(Dataset rows)
* Begin *

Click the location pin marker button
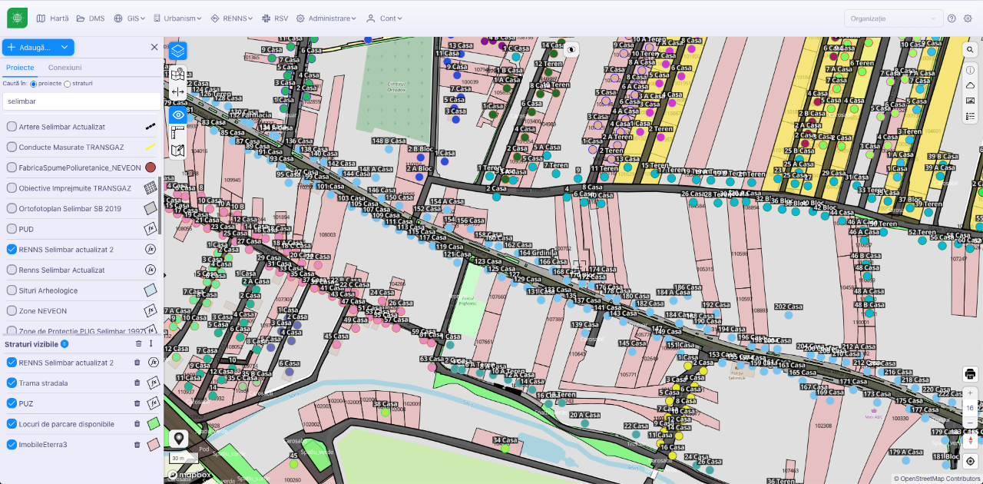The height and width of the screenshot is (484, 983). [x=179, y=439]
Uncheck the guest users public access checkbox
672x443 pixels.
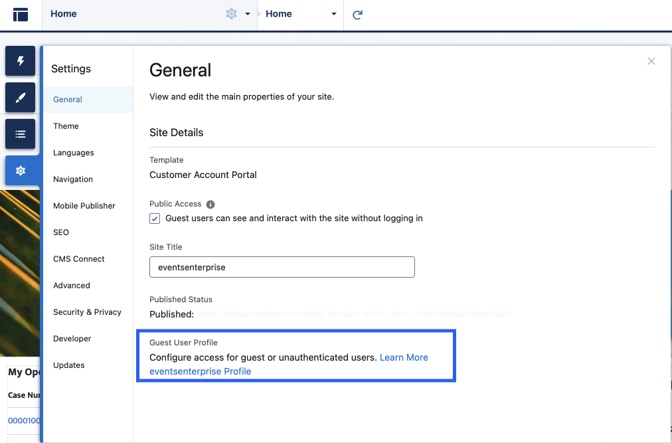tap(155, 219)
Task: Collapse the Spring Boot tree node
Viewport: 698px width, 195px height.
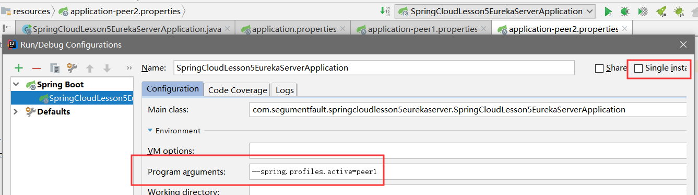Action: [16, 84]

* End *

Copy out every line of the rows above exactly as they appear, omitting the pictures.

### Output for this exercise
Click the location pin marker button
The height and width of the screenshot is (484, 983). [x=179, y=439]
Uncheck the guest users public access checkbox
672x443 pixels.
tap(155, 219)
Task: Collapse the Spring Boot tree node
Viewport: 698px width, 195px height.
Action: [16, 84]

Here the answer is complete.